Beginning with the first line of the data below, set down each line exactly through the line that contains "Given: Click Set".

= Beginning of Section =

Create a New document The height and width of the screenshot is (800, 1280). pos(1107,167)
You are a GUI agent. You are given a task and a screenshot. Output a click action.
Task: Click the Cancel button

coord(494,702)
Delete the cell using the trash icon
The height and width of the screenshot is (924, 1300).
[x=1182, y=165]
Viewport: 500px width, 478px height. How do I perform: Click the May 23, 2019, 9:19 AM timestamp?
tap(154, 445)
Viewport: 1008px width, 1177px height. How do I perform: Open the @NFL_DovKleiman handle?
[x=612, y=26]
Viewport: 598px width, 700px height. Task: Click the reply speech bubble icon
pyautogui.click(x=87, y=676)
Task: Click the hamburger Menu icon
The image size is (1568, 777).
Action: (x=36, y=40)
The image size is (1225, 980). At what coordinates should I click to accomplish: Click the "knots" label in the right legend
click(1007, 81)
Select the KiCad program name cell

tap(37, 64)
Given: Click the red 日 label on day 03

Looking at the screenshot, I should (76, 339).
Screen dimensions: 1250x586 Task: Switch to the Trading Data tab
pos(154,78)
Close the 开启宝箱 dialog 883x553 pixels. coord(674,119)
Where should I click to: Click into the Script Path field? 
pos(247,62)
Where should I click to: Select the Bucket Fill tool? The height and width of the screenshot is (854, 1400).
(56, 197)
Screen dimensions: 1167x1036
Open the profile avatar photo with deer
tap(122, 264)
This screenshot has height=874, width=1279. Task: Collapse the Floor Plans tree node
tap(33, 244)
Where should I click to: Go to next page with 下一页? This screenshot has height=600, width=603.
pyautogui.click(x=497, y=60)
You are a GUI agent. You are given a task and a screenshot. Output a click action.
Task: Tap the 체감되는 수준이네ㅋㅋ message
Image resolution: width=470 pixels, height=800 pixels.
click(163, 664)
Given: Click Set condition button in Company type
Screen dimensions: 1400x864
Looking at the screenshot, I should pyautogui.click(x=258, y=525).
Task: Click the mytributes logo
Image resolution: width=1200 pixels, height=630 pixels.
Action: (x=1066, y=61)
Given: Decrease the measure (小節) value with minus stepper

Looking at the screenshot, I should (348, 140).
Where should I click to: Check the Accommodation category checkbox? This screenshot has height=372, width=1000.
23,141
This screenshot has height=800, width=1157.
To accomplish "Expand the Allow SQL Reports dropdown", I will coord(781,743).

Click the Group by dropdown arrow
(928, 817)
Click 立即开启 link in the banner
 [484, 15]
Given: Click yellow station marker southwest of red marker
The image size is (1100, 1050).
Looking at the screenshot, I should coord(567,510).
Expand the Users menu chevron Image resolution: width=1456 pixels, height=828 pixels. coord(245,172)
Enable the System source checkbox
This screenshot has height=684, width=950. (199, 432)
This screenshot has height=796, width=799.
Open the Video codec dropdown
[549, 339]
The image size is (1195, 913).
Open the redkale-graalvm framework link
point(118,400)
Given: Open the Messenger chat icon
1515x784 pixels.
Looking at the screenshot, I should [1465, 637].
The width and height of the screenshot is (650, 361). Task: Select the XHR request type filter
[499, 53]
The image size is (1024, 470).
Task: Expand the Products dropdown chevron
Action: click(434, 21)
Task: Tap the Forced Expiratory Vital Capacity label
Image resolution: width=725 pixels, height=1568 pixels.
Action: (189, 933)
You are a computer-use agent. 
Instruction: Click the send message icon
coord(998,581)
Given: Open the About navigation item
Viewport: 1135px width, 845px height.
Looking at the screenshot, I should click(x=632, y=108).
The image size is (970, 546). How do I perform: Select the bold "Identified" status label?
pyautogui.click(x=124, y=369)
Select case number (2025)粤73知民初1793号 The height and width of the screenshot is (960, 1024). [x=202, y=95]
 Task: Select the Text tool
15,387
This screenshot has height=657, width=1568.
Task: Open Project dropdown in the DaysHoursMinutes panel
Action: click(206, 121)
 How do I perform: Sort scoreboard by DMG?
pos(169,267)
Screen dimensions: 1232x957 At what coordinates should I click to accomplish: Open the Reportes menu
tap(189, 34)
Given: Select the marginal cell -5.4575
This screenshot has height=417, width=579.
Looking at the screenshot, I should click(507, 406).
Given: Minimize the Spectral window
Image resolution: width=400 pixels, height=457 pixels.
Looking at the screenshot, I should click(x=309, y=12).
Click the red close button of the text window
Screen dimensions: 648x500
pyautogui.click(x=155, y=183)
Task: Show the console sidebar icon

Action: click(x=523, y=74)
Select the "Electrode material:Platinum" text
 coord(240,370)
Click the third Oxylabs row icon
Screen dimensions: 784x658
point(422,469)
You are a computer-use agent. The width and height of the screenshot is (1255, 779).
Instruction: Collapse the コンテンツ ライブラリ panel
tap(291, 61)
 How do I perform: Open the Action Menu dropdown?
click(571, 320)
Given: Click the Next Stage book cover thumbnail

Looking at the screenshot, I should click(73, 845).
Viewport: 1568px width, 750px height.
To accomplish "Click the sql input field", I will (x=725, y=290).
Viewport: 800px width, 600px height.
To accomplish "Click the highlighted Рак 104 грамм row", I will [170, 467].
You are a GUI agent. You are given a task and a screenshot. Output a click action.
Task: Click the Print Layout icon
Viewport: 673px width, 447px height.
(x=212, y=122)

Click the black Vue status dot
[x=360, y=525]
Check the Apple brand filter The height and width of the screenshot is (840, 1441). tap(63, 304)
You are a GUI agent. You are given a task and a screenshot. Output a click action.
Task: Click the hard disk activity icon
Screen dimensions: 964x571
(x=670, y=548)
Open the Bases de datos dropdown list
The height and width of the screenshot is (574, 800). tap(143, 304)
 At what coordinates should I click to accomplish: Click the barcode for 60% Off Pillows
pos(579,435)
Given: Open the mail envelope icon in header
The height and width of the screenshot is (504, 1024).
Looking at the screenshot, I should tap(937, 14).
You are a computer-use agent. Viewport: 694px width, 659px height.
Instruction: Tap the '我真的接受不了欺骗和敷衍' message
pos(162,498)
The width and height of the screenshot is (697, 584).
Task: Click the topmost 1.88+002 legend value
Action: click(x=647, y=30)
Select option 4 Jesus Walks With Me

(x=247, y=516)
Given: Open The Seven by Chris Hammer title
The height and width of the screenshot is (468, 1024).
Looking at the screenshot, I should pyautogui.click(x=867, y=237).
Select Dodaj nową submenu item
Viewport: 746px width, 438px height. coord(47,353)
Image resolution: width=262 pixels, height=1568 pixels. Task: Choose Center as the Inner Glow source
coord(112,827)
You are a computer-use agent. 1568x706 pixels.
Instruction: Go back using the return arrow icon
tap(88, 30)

= End of Section =

## Expected answer
Create a New document The height and width of the screenshot is (800, 1280). pos(1107,167)
You are a GUI agent. You are given a task and a screenshot. Output a click action.
Task: Click the Cancel button

coord(494,702)
Delete the cell using the trash icon
The height and width of the screenshot is (924, 1300).
[x=1182, y=165]
Viewport: 500px width, 478px height. How do I perform: Click the May 23, 2019, 9:19 AM timestamp?
tap(154, 445)
Viewport: 1008px width, 1177px height. How do I perform: Open the @NFL_DovKleiman handle?
[x=612, y=26]
Viewport: 598px width, 700px height. Task: Click the reply speech bubble icon
pyautogui.click(x=87, y=676)
Task: Click the hamburger Menu icon
The image size is (1568, 777).
Action: (x=36, y=40)
The image size is (1225, 980). At what coordinates should I click to accomplish: Click the "knots" label in the right legend
click(1007, 81)
Select the KiCad program name cell

tap(37, 64)
Given: Click the red 日 label on day 03

Looking at the screenshot, I should (76, 339).
Screen dimensions: 1250x586 Task: Switch to the Trading Data tab
pos(154,78)
Close the 开启宝箱 dialog 883x553 pixels. coord(674,119)
Where should I click to: Click into the Script Path field? 
pos(247,62)
Where should I click to: Select the Bucket Fill tool? The height and width of the screenshot is (854, 1400).
(56, 197)
Screen dimensions: 1167x1036
Open the profile avatar photo with deer
tap(122, 264)
This screenshot has height=874, width=1279. Task: Collapse the Floor Plans tree node
tap(33, 244)
Where should I click to: Go to next page with 下一页? This screenshot has height=600, width=603.
pyautogui.click(x=497, y=60)
You are a GUI agent. You are given a task and a screenshot. Output a click action.
Task: Tap the 체감되는 수준이네ㅋㅋ message
Image resolution: width=470 pixels, height=800 pixels.
click(163, 664)
Given: Click Set condition button in Company type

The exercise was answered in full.